▶ [WORK REQUEST]
Return each line of the listing that has the word "will" in it.

▶ [MATERIAL TO PROCESS]
──────────────────────────────

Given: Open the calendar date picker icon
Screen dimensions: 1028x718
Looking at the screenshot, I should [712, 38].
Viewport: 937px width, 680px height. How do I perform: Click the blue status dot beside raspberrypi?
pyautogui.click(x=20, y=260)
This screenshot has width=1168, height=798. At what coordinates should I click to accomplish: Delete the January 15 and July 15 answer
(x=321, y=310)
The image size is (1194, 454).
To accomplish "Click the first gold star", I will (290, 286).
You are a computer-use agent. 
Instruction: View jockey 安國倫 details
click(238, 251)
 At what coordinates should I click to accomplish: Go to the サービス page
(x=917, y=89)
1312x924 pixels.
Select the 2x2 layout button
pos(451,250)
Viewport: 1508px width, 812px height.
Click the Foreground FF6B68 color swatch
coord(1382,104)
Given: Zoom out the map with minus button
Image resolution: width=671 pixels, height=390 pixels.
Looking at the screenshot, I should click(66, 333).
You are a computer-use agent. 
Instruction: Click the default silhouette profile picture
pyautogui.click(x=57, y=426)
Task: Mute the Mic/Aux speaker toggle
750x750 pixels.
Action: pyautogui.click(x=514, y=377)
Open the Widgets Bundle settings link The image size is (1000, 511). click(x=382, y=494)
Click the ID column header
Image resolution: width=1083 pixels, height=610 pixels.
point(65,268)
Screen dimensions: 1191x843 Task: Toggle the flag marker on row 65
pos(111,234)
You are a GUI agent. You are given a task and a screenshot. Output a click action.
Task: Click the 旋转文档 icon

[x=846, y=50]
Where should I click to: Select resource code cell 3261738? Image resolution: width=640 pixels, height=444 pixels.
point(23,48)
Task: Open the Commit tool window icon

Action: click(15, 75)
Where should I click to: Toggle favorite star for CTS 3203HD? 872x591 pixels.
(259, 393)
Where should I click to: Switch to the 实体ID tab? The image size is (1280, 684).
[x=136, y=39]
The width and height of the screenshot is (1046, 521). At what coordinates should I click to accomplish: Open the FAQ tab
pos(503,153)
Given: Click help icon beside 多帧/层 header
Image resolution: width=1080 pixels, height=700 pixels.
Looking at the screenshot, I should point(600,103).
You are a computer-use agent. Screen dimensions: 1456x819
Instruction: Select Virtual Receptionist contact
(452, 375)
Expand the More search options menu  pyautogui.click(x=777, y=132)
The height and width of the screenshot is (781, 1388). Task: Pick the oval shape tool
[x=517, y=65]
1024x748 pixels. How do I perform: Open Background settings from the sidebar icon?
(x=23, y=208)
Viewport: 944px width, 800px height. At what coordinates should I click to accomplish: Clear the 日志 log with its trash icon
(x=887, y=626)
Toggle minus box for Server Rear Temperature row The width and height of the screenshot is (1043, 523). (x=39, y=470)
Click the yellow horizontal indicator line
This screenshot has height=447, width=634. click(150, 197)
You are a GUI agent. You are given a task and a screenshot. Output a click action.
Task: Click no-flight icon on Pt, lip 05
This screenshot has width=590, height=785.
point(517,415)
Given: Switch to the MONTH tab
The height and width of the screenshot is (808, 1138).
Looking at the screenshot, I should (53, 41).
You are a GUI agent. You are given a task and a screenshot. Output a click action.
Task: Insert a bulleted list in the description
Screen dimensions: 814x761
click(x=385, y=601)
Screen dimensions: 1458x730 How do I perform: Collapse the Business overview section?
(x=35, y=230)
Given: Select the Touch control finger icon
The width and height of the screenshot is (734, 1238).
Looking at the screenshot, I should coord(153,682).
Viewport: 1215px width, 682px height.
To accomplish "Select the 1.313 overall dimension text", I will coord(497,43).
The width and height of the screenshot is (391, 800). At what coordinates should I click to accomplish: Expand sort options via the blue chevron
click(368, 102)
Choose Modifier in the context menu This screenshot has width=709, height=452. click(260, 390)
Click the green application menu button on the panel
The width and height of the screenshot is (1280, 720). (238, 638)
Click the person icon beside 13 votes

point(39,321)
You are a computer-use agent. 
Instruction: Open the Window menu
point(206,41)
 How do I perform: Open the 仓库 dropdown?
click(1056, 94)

──────────────────────────────

▶ [RESULT OF THE EXERCISE]
To accomplish "Click the first gold star", I will (290, 286).
To accomplish "Select the 1.313 overall dimension text", I will coord(497,43).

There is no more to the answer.